_Set problem_
Express every one of the rows below as a JSON list of strings, with one string per line and blank lines left out.

_Provided records_
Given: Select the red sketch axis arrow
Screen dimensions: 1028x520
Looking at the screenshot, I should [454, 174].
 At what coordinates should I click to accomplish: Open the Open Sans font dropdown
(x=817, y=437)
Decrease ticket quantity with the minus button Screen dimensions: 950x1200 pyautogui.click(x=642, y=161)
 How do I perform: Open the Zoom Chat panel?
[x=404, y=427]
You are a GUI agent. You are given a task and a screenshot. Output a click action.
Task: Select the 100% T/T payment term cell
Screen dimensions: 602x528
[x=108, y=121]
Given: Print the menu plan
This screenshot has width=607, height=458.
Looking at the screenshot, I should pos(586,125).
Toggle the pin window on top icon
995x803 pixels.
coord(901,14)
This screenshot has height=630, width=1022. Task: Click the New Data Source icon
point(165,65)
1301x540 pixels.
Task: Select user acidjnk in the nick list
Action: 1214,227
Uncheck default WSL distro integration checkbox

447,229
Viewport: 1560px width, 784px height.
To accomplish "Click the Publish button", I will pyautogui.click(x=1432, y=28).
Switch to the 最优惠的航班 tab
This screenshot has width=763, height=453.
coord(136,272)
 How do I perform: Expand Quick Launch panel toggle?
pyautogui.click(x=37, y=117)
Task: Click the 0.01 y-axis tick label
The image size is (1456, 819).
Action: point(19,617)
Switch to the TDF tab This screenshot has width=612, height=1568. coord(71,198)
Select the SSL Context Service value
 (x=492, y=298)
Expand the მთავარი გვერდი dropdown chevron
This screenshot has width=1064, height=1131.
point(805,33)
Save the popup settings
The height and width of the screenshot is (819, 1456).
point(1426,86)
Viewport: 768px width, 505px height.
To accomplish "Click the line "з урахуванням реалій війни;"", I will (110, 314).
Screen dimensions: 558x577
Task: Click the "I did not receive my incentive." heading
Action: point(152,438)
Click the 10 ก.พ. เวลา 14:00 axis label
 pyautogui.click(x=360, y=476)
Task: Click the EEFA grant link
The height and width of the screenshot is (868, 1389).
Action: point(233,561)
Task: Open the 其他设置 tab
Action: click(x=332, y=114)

_Finished answer_
[
  "Given: Select the red sketch axis arrow",
  "Screen dimensions: 1028x520",
  "Looking at the screenshot, I should [454, 174].",
  " At what coordinates should I click to accomplish: Open the Open Sans font dropdown",
  "(x=817, y=437)",
  "Decrease ticket quantity with the minus button Screen dimensions: 950x1200 pyautogui.click(x=642, y=161)",
  " How do I perform: Open the Zoom Chat panel?",
  "[x=404, y=427]",
  "You are a GUI agent. You are given a task and a screenshot. Output a click action.",
  "Task: Select the 100% T/T payment term cell",
  "Screen dimensions: 602x528",
  "[x=108, y=121]",
  "Given: Print the menu plan",
  "This screenshot has width=607, height=458.",
  "Looking at the screenshot, I should pos(586,125).",
  "Toggle the pin window on top icon",
  "995x803 pixels.",
  "coord(901,14)",
  "This screenshot has height=630, width=1022. Task: Click the New Data Source icon",
  "point(165,65)",
  "1301x540 pixels.",
  "Task: Select user acidjnk in the nick list",
  "Action: 1214,227",
  "Uncheck default WSL distro integration checkbox",
  "447,229",
  "Viewport: 1560px width, 784px height.",
  "To accomplish \"Click the Publish button\", I will pyautogui.click(x=1432, y=28).",
  "Switch to the 最优惠的航班 tab",
  "This screenshot has width=763, height=453.",
  "coord(136,272)",
  " How do I perform: Expand Quick Launch panel toggle?",
  "pyautogui.click(x=37, y=117)",
  "Task: Click the 0.01 y-axis tick label",
  "The image size is (1456, 819).",
  "Action: point(19,617)",
  "Switch to the TDF tab This screenshot has width=612, height=1568. coord(71,198)",
  "Select the SSL Context Service value",
  " (x=492, y=298)",
  "Expand the მთავარი გვერდი dropdown chevron",
  "This screenshot has width=1064, height=1131.",
  "point(805,33)",
  "Save the popup settings",
  "The height and width of the screenshot is (819, 1456).",
  "point(1426,86)",
  "Viewport: 768px width, 505px height.",
  "To accomplish \"Click the line \"з урахуванням реалій війни;\"\", I will (110, 314).",
  "Screen dimensions: 558x577",
  "Task: Click the \"I did not receive my incentive.\" heading",
  "Action: point(152,438)",
  "Click the 10 ก.พ. เวลา 14:00 axis label",
  " pyautogui.click(x=360, y=476)",
  "Task: Click the EEFA grant link",
  "The height and width of the screenshot is (868, 1389).",
  "Action: point(233,561)",
  "Task: Open the 其他设置 tab",
  "Action: click(x=332, y=114)"
]